Description	Default Value
total clients	5
clients per round	5
number of rounds	40
local epochs	2
client resources	{‘num_cpus’: 2.0, ‘num_gpus’: 0.0 }
data partition	stratified based on labels (6 classes per client)
optimizer	Adam

Environment Setup¶

To construct the Python environment, simply run:

# Create the virtual environment
pyenv virtualenv 3.10.14 statavg

# Activate it
pyenv activate statavg

# Install the baseline
pip install -e .

Dataset Preparation¶

You can download the TON_IoT dataset by accessing the following link. Please navigate to TON_IoT datasets/Train_Test_datasets/Train_Test_Linux_dataset and download the file Train_test_linux_memory.csv. Then, rename the downloaded file to dataset.csv and place it in a new dataset/ directory located in the directory where this README.md is.
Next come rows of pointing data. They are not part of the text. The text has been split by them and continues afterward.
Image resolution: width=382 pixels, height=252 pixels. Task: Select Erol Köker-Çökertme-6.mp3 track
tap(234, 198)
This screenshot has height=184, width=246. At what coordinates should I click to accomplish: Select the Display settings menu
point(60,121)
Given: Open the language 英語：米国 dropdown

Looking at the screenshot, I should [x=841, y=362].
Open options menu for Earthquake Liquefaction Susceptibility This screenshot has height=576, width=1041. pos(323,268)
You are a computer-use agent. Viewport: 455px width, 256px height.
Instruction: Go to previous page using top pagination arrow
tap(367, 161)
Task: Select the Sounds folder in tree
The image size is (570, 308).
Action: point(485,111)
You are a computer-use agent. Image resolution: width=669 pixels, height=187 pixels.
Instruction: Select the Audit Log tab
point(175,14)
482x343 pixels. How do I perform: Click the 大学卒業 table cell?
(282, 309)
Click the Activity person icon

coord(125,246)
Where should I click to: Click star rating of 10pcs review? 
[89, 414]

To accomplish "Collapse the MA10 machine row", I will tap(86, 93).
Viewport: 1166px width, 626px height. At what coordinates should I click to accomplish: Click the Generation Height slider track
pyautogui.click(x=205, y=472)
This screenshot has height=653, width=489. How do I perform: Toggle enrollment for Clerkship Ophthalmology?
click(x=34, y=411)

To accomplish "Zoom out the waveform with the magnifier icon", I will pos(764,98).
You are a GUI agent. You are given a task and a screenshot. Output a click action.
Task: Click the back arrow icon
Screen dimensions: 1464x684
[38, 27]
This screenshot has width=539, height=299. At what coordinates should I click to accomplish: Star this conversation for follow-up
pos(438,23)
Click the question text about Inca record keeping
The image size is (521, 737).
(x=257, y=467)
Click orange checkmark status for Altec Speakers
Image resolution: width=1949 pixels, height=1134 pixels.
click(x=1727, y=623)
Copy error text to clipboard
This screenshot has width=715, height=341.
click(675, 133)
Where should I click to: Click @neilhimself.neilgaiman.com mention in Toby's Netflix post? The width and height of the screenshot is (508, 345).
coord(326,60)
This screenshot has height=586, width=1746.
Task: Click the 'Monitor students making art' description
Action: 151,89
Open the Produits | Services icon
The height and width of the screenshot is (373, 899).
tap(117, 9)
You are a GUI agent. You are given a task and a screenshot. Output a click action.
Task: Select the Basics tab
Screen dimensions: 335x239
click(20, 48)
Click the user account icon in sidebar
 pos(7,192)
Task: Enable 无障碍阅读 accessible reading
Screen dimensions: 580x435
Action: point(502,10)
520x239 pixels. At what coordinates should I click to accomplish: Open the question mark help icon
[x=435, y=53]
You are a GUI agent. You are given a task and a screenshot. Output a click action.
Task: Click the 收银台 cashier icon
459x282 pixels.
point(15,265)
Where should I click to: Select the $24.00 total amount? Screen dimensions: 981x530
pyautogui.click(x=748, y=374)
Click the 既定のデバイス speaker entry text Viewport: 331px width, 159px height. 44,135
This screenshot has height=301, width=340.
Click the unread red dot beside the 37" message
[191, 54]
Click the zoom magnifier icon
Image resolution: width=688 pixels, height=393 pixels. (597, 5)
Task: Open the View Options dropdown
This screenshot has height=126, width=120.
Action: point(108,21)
If you want to run the experiments with your own data, ensure your dataset is also named dataset.csv and located in the same directory. The dataset is preprocessed using dataset_preparation.py, which you can modify if you wish to add custom preprocessing steps.

Running the Experiments¶

To run StatAvg with TON IoT baseline, ensure you have activated your Poetry environment (execute poetry shell from this directory), then:

flwr run .  # this will run using the default settings in the `pyproject.toml`

# you can override settings directly from the command line
flwr run . --run-config "num_server_rounds=2"  # will set number of rounds to 20

It is noted that an auxiliary directory is created in the runtime to persist client state, which includes the data scalers/normalizers of each client. By default, this directory is deleted upon the termination of the execution. To prevent automatic deletion (in this case, it is recommended to manually delete the directory from previous runs), execute the following:

# disable automated removal of the auxiliary directory of scalers
flwr run. --run_config "delete_scaler_dir=False"

Expected Results¶

To reproduce the results of the paper (Fig. 3., StatAvg), simply run:

bash run_experiments.sh

The expected results should look similar to the following figure (which you can visualize using the notebook contained in the docs directory):

Testing Accuracy vs Rounds for StatAvg
StatAvg Figure

It is noted that the results are saved into a pickle file in the directory results/, which will be automatically created when the experiments are run. In the paper, server-side evaluation is not implemented, as it is considered that the server does not own any data. However, it can be enabled by executing:

# enable server-side evaluation with the data ratio of your preference. Default settings do not include this option.
flwr run . --run_config "include_testset=true testset_ratio=0.15"

Disclaimer: Please note that the results presented above differ from those in the paper. Since the experiments for the paper were conducted, the dataset authors have made slight modifications to the dataset. Although these changes result in a decrease in accuracy (approximately a 10% drop), StatAvg is still expected to consistently outperform FedAvg, as demonstrated in the paper.